Los bigotes del escucha se mantienen estáticos. Continúa firme, con las manos enlazadas en la espalada y la expresión inmutable. No es, evidentemente, la primera amenaza que recibe en el ejercicio de su profesión. Quizás ya esté acostumbrado a las advertencias, sutiles o no, de quienes contratan sus servicios.

—¿Entiende lo que le digo?

—A la perfección.

—Bien. Por lo visto no es una persona sencilla de amedrentar. Eso puede sugerir dos cosas: seguridad o inconsciencia. Espero que sea lo primero.
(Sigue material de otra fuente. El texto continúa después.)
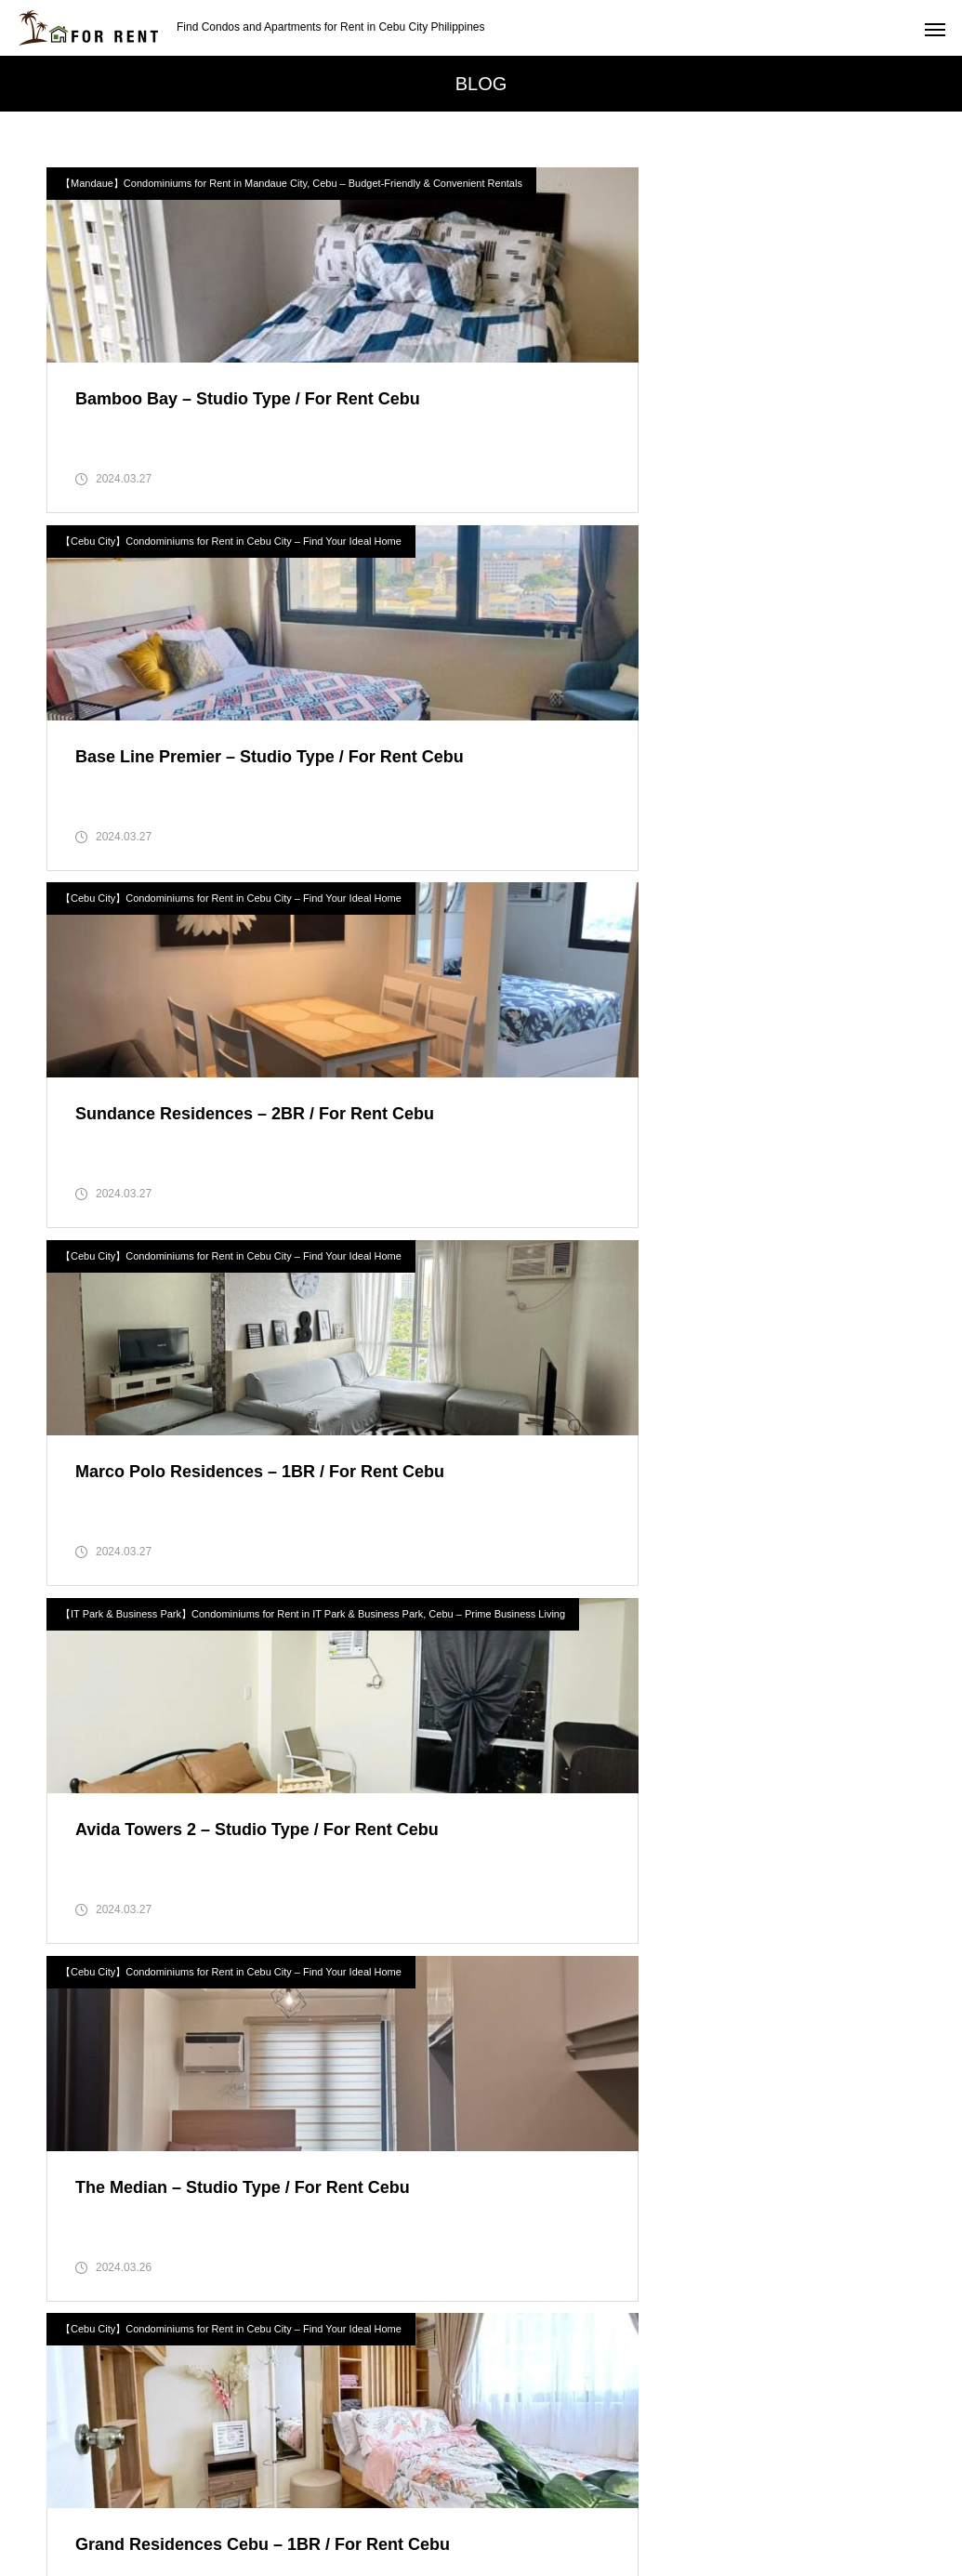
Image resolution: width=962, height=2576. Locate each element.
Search (433, 2390)
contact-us (540, 2492)
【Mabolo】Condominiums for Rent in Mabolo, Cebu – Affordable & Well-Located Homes (256, 1676)
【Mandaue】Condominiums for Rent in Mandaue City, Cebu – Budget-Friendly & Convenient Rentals (256, 189)
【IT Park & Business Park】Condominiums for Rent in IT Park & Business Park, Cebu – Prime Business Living (257, 932)
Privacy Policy (431, 2492)
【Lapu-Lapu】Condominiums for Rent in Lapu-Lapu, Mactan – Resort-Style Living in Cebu (705, 1304)
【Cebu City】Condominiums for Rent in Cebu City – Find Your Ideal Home (679, 183)
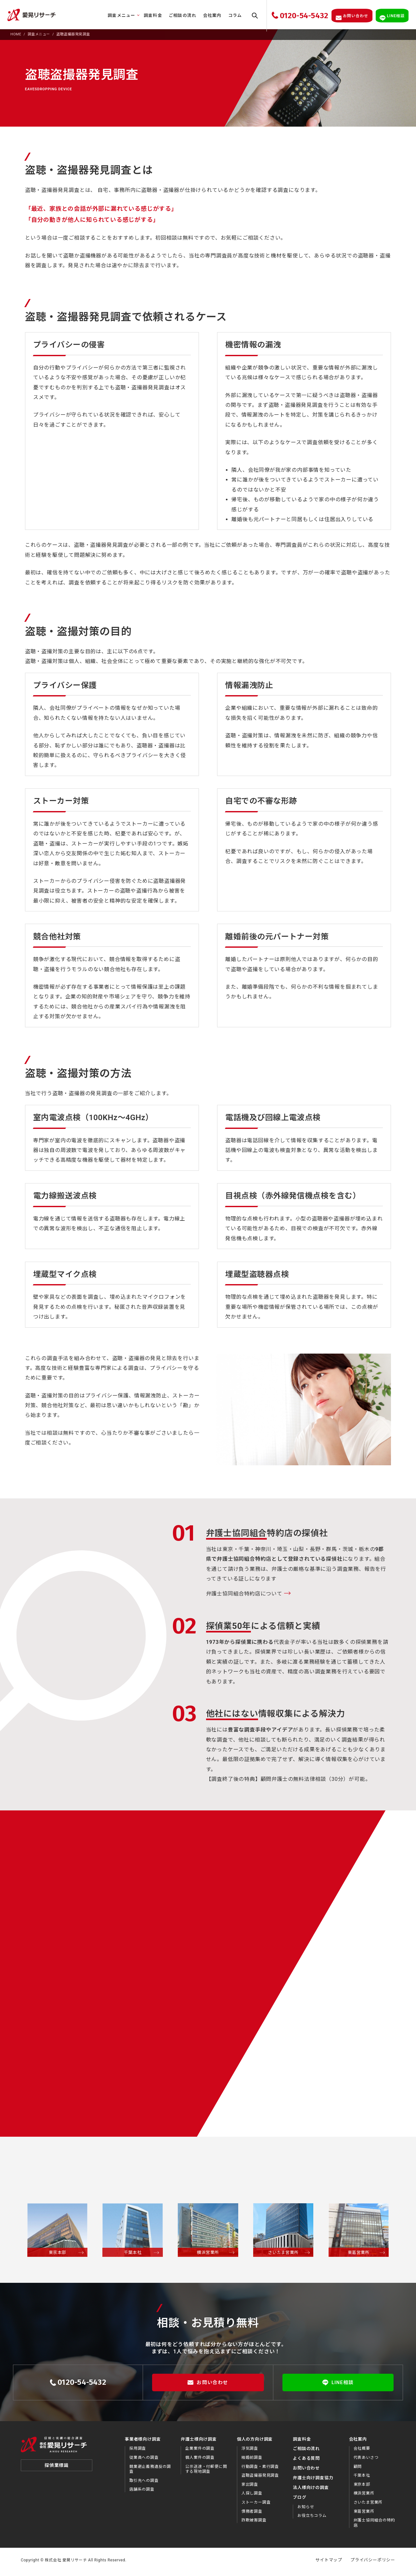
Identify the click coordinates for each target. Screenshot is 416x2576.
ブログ (299, 2500)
—Cada uno sabe con qué bueyes ara, Burgos.

—¿Lo dice por mí o por sus colaboradores?

—Lo digo por todo. Sé lo que tengo que hacer, con quien y para quien. La situación está bajo control.

—Muy bien. —Manuel se acerca y recoge el maletín—. La mitad ahora, la otra mitad el jueves, según lo pactado. Usted conoce los bueyes, espero que aren bien.

—Confíe, Burgos. —El invitado toma el maletín.

—Cuéntelo.

—No hace falta.

—¿Confianza mutua?

—De eso se trata.

—Lo espero el jueves al mediodía en la suite diplomática del Alvear.

—De acuerdo. Ahí estaré con lo suyo.

—Espero que todo salga bien. —Burgos extiende su mano.

—Así será.

Estrechan manos y se despiden. El extraño del bigote desaparece y Burgos regresa su atención a la pista. La carrera está al comenzar y Manuel sabe bien dónde dirigir sus ojos. Algunos saben con qué bueyes arar; otros, a qué caballo apostar.